Work item - Your answer should be one number: the count of lines below that contain "agent".

+++ Source information +++

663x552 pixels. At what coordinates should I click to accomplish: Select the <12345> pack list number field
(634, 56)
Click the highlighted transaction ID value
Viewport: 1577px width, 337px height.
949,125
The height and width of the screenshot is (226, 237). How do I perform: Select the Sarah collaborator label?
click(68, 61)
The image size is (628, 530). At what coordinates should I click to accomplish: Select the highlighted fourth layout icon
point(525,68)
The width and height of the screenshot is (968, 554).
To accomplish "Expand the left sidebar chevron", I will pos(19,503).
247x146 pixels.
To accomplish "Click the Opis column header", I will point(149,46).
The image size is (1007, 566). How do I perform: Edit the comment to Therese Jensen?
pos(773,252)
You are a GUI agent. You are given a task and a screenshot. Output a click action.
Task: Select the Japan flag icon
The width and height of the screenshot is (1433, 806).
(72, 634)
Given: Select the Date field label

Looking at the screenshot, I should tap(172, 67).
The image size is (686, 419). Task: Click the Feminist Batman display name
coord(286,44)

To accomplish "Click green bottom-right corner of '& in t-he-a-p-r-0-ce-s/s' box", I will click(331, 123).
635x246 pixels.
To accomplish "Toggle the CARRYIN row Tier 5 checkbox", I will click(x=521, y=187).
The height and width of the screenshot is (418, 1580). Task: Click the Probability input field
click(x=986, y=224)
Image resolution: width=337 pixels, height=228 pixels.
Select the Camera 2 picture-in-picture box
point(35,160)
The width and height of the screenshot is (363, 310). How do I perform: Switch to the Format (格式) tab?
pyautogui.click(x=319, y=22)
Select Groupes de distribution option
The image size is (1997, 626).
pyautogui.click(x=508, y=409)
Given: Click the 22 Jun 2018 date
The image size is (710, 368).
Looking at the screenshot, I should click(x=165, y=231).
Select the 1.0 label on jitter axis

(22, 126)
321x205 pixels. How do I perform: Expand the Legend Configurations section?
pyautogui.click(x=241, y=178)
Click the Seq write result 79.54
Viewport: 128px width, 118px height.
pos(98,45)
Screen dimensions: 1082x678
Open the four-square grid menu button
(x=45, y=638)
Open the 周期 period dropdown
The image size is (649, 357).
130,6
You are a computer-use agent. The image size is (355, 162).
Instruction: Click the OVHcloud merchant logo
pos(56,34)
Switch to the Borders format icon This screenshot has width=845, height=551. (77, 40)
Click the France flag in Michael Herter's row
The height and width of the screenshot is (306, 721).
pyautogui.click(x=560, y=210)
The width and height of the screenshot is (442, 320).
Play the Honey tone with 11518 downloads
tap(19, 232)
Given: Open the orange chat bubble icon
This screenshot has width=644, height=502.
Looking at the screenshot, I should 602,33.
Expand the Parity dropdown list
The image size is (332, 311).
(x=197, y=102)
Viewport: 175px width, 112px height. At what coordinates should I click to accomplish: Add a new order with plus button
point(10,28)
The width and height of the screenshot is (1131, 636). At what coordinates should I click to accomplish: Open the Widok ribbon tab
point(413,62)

+++

Written response - 2